:: Problem statement ::
Copy the lines below without changing anything in them.

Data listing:
──────────────────────────────
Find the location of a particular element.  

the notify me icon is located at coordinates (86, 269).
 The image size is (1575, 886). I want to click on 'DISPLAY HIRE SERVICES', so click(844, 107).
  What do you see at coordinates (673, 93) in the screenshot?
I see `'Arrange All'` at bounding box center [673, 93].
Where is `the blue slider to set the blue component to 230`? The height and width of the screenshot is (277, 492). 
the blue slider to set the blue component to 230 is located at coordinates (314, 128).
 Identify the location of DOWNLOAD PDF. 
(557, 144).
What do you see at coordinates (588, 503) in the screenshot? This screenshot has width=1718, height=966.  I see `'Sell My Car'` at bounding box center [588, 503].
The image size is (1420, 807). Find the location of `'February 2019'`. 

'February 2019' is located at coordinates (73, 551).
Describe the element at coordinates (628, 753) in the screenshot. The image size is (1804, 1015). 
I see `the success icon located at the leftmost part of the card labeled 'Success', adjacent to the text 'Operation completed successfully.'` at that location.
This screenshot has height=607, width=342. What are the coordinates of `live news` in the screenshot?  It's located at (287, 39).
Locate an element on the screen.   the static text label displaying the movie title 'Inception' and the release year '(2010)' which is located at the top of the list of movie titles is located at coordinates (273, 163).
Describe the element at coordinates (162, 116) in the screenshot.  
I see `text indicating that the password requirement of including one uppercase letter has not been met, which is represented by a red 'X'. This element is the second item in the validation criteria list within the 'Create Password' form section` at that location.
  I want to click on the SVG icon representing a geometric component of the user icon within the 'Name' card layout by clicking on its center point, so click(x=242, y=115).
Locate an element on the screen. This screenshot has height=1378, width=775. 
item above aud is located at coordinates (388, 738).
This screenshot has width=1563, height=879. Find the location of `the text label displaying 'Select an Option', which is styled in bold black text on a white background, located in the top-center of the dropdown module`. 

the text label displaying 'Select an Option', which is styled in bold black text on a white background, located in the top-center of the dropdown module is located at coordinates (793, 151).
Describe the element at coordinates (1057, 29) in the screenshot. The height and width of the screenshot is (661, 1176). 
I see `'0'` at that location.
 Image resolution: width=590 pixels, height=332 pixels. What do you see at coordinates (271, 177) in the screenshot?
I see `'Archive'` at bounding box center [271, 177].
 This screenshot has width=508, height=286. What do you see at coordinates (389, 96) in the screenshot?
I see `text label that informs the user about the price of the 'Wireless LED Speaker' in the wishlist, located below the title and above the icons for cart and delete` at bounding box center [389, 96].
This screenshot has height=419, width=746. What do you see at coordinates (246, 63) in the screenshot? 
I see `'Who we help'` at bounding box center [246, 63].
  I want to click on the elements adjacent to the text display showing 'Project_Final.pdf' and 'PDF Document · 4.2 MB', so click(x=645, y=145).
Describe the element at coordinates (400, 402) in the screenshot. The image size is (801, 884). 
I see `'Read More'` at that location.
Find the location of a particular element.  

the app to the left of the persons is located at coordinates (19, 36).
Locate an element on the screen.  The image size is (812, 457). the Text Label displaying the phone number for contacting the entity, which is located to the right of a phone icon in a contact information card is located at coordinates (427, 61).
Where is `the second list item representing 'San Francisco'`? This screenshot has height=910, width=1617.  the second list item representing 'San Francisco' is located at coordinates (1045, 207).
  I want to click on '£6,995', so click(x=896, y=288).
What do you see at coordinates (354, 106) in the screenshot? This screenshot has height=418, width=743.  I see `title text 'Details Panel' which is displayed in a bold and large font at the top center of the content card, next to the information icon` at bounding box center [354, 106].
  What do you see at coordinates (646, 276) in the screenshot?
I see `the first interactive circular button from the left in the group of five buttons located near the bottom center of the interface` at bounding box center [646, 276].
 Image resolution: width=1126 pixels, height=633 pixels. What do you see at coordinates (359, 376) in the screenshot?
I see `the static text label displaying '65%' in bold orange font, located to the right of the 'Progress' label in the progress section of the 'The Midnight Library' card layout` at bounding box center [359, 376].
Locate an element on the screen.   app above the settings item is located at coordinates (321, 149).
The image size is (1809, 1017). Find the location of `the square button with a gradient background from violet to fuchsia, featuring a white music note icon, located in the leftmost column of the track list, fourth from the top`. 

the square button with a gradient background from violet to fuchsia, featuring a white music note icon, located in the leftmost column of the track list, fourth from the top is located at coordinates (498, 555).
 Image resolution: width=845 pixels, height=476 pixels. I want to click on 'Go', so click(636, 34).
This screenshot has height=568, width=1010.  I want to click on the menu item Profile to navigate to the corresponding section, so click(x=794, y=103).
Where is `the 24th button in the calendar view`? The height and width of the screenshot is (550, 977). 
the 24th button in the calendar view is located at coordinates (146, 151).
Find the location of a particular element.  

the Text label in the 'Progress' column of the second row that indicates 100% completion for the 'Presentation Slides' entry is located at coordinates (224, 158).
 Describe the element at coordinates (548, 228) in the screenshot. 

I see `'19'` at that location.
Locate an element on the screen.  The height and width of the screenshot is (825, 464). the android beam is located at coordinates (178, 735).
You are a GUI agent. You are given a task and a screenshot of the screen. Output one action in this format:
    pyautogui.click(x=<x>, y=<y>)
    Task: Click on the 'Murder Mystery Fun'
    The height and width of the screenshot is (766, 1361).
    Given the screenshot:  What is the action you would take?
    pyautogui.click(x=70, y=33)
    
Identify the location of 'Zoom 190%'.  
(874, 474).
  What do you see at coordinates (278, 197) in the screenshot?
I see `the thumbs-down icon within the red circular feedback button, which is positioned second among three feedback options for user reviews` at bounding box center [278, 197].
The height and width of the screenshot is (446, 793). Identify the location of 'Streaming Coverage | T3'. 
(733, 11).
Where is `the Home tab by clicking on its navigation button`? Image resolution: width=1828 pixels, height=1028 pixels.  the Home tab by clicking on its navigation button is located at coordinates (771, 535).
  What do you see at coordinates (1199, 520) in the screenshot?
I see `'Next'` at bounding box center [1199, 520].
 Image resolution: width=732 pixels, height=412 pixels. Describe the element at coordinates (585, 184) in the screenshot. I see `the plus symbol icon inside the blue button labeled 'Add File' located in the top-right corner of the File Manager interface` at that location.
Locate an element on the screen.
──────────────────────────────
:: Correct result ::
Find the location of a particular element.  

the notify me icon is located at coordinates (86, 269).
 The image size is (1575, 886). I want to click on 'DISPLAY HIRE SERVICES', so click(844, 107).
  What do you see at coordinates (673, 93) in the screenshot?
I see `'Arrange All'` at bounding box center [673, 93].
Where is `the blue slider to set the blue component to 230`? The height and width of the screenshot is (277, 492). 
the blue slider to set the blue component to 230 is located at coordinates (314, 128).
 Identify the location of DOWNLOAD PDF. 
(557, 144).
What do you see at coordinates (588, 503) in the screenshot? This screenshot has width=1718, height=966.  I see `'Sell My Car'` at bounding box center [588, 503].
The image size is (1420, 807). Find the location of `'February 2019'`. 

'February 2019' is located at coordinates (73, 551).
Describe the element at coordinates (628, 753) in the screenshot. The image size is (1804, 1015). 
I see `the success icon located at the leftmost part of the card labeled 'Success', adjacent to the text 'Operation completed successfully.'` at that location.
This screenshot has height=607, width=342. What are the coordinates of `live news` in the screenshot?  It's located at (287, 39).
Locate an element on the screen.   the static text label displaying the movie title 'Inception' and the release year '(2010)' which is located at the top of the list of movie titles is located at coordinates (273, 163).
Describe the element at coordinates (162, 116) in the screenshot.  
I see `text indicating that the password requirement of including one uppercase letter has not been met, which is represented by a red 'X'. This element is the second item in the validation criteria list within the 'Create Password' form section` at that location.
  I want to click on the SVG icon representing a geometric component of the user icon within the 'Name' card layout by clicking on its center point, so click(x=242, y=115).
Locate an element on the screen. This screenshot has height=1378, width=775. 
item above aud is located at coordinates (388, 738).
This screenshot has width=1563, height=879. Find the location of `the text label displaying 'Select an Option', which is styled in bold black text on a white background, located in the top-center of the dropdown module`. 

the text label displaying 'Select an Option', which is styled in bold black text on a white background, located in the top-center of the dropdown module is located at coordinates (793, 151).
Describe the element at coordinates (1057, 29) in the screenshot. The height and width of the screenshot is (661, 1176). 
I see `'0'` at that location.
 Image resolution: width=590 pixels, height=332 pixels. What do you see at coordinates (271, 177) in the screenshot?
I see `'Archive'` at bounding box center [271, 177].
 This screenshot has width=508, height=286. What do you see at coordinates (389, 96) in the screenshot?
I see `text label that informs the user about the price of the 'Wireless LED Speaker' in the wishlist, located below the title and above the icons for cart and delete` at bounding box center [389, 96].
This screenshot has height=419, width=746. What do you see at coordinates (246, 63) in the screenshot? 
I see `'Who we help'` at bounding box center [246, 63].
  I want to click on the elements adjacent to the text display showing 'Project_Final.pdf' and 'PDF Document · 4.2 MB', so click(x=645, y=145).
Describe the element at coordinates (400, 402) in the screenshot. The image size is (801, 884). 
I see `'Read More'` at that location.
Find the location of a particular element.  

the app to the left of the persons is located at coordinates (19, 36).
Locate an element on the screen.  The image size is (812, 457). the Text Label displaying the phone number for contacting the entity, which is located to the right of a phone icon in a contact information card is located at coordinates (427, 61).
Where is `the second list item representing 'San Francisco'`? This screenshot has height=910, width=1617.  the second list item representing 'San Francisco' is located at coordinates (1045, 207).
  I want to click on '£6,995', so click(x=896, y=288).
What do you see at coordinates (354, 106) in the screenshot? This screenshot has height=418, width=743.  I see `title text 'Details Panel' which is displayed in a bold and large font at the top center of the content card, next to the information icon` at bounding box center [354, 106].
  What do you see at coordinates (646, 276) in the screenshot?
I see `the first interactive circular button from the left in the group of five buttons located near the bottom center of the interface` at bounding box center [646, 276].
 Image resolution: width=1126 pixels, height=633 pixels. What do you see at coordinates (359, 376) in the screenshot?
I see `the static text label displaying '65%' in bold orange font, located to the right of the 'Progress' label in the progress section of the 'The Midnight Library' card layout` at bounding box center [359, 376].
Locate an element on the screen.   app above the settings item is located at coordinates (321, 149).
The image size is (1809, 1017). Find the location of `the square button with a gradient background from violet to fuchsia, featuring a white music note icon, located in the leftmost column of the track list, fourth from the top`. 

the square button with a gradient background from violet to fuchsia, featuring a white music note icon, located in the leftmost column of the track list, fourth from the top is located at coordinates (498, 555).
 Image resolution: width=845 pixels, height=476 pixels. I want to click on 'Go', so click(636, 34).
This screenshot has height=568, width=1010.  I want to click on the menu item Profile to navigate to the corresponding section, so click(x=794, y=103).
Where is `the 24th button in the calendar view`? The height and width of the screenshot is (550, 977). 
the 24th button in the calendar view is located at coordinates (146, 151).
Find the location of a particular element.  

the Text label in the 'Progress' column of the second row that indicates 100% completion for the 'Presentation Slides' entry is located at coordinates (224, 158).
 Describe the element at coordinates (548, 228) in the screenshot. 

I see `'19'` at that location.
Locate an element on the screen.  The height and width of the screenshot is (825, 464). the android beam is located at coordinates (178, 735).
You are a GUI agent. You are given a task and a screenshot of the screen. Output one action in this format:
    pyautogui.click(x=<x>, y=<y>)
    Task: Click on the 'Murder Mystery Fun'
    The height and width of the screenshot is (766, 1361).
    Given the screenshot:  What is the action you would take?
    pyautogui.click(x=70, y=33)
    
Identify the location of 'Zoom 190%'.  
(874, 474).
  What do you see at coordinates (278, 197) in the screenshot?
I see `the thumbs-down icon within the red circular feedback button, which is positioned second among three feedback options for user reviews` at bounding box center [278, 197].
The height and width of the screenshot is (446, 793). Identify the location of 'Streaming Coverage | T3'. 
(733, 11).
Where is `the Home tab by clicking on its navigation button`? Image resolution: width=1828 pixels, height=1028 pixels.  the Home tab by clicking on its navigation button is located at coordinates (771, 535).
  What do you see at coordinates (1199, 520) in the screenshot?
I see `'Next'` at bounding box center [1199, 520].
 Image resolution: width=732 pixels, height=412 pixels. Describe the element at coordinates (585, 184) in the screenshot. I see `the plus symbol icon inside the blue button labeled 'Add File' located in the top-right corner of the File Manager interface` at that location.
Locate an element on the screen.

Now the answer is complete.